Understanding Garnishee Orders: How Much Can They Take?

As we navigate through life, we sometimes find ourselves in financial predicaments that necessitate legal interventions such as garnishee orders. In this article, we are going to delve into the world of garnishee orders, how they are regulated, and most importantly, how much they can take from your income.

What is a Garnishee Order?

A garnishee order is a legal directive issued by a court, allowing a creditor to collect a debt directly from the debtor’s employer or bank account.

The Legal Framework Governing Garnishee Orders

Garnishee orders are regulated by various statutes. In Alberta, the Civil Enforcement Act is the principal law that oversees these orders while other laws like the Income Tax Act and the Maintenance Enforcement Act also play a role.

The Civil Enforcement Act

This act governs garnishee orders for typical consumer debts like credit cards, loans, and lines of credit. The amount that can be garnisheed is based on your actual net earnings — what you’re really earning after deductions.

Other Statutes

Other laws can also regulate garnishee orders depending on the type of debt. For instance, income tax and maintenance debts often fall under different statutes and may allow creditors to garnishee more.

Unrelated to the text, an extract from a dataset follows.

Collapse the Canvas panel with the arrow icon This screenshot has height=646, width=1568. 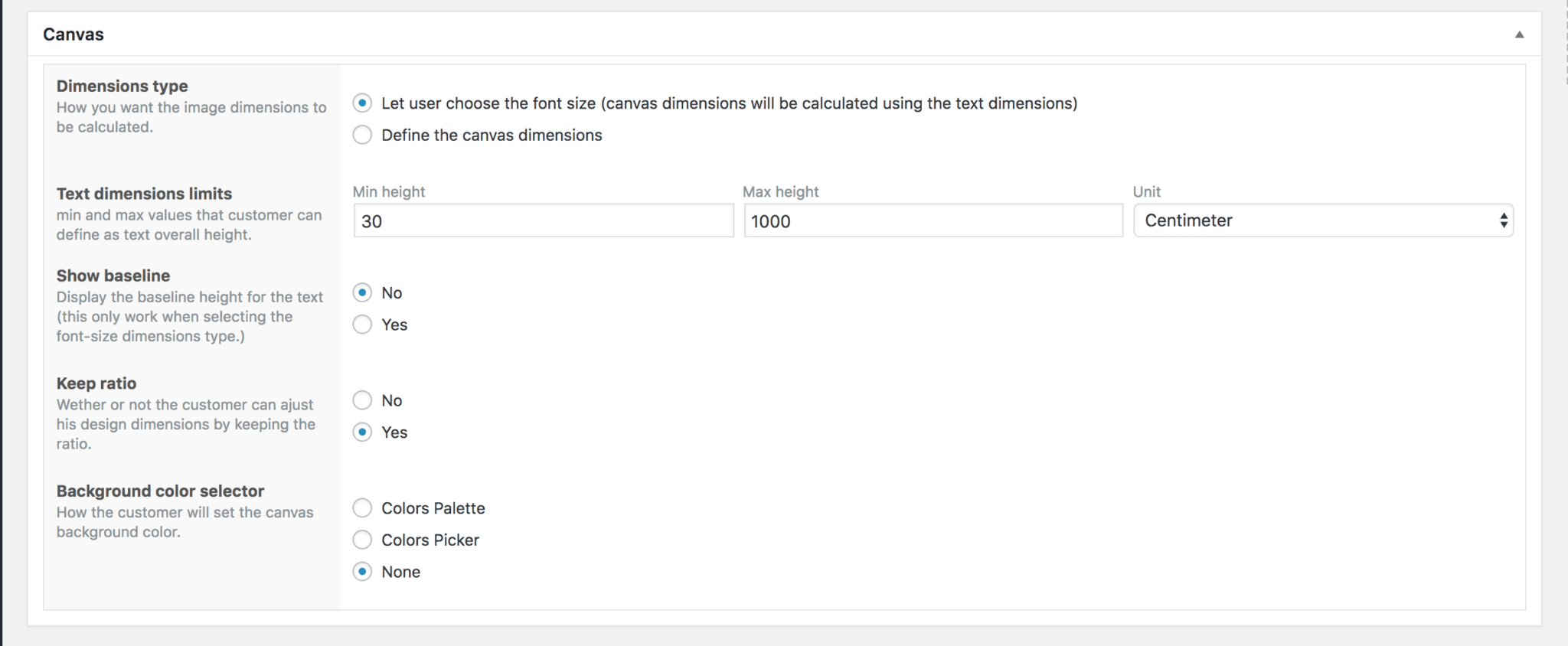[1519, 34]
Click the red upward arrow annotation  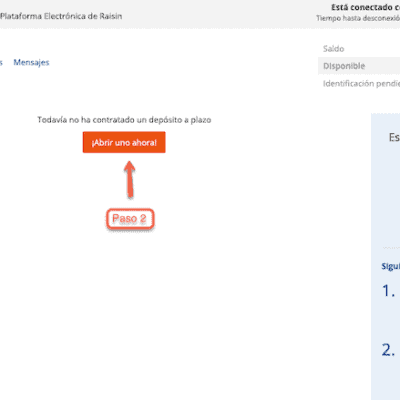tap(130, 179)
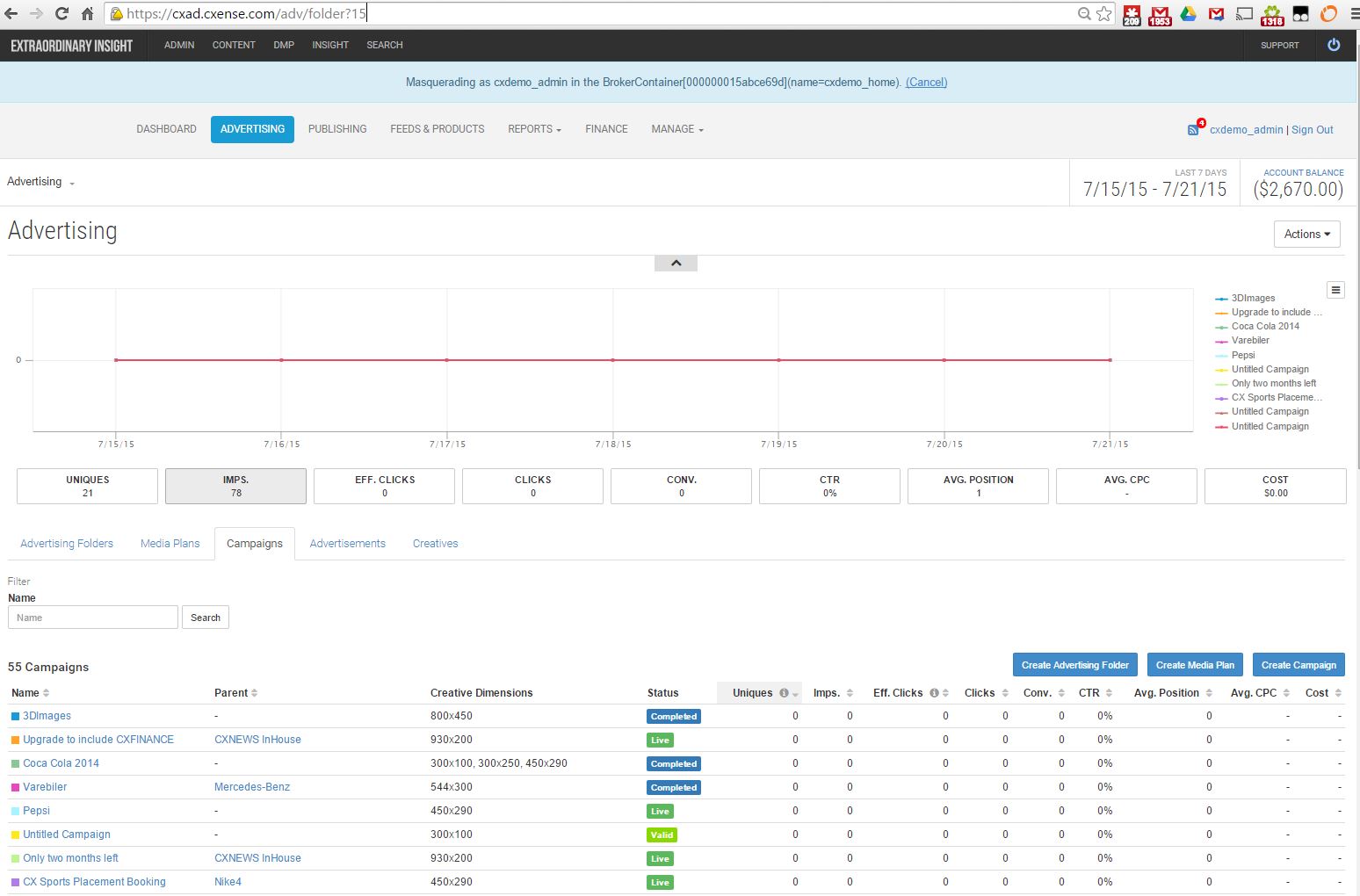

How Much Can Be Garnisheed?

Let’s get down to the nitty-gritty: how much can be garnisheed from your net pay?

Basic Exemption

Unless a court orders otherwise, you can retain a minimum of $800 net pay for yourself and $200 for each dependent.

Additional Allowance

In addition to the basic exemption, you’re entitled to keep half of the difference between your net pay and the minimum amount. However, this is capped at a maximum of $2,400 net pay for yourself plus $200 per dependent.

Example

For example, if your net pay is $2,500 and you have two dependents, here’s how much you can keep:

 

Minimum keep: $800 for yourself + $400 for dependents = $1,200

Additional allowance: 1/2 of ($2,500 – $1,200) = $650

Total amount you can keep: $1,200 + $650 = $1,850

Exemptions from Garnishee

Certain types of income are exempt from garnishee. These include social assistance, AISH, and Widow’s Pension. However, regular employment earnings can be garnisheed up to the amounts discussed above.

Conclusion

Garnishee orders can be a tricky subject, and it’s crucial to understand your rights and obligations when dealing with them. Always consult with a financial advisor or legal counsel if you find yourself facing a garnishee order.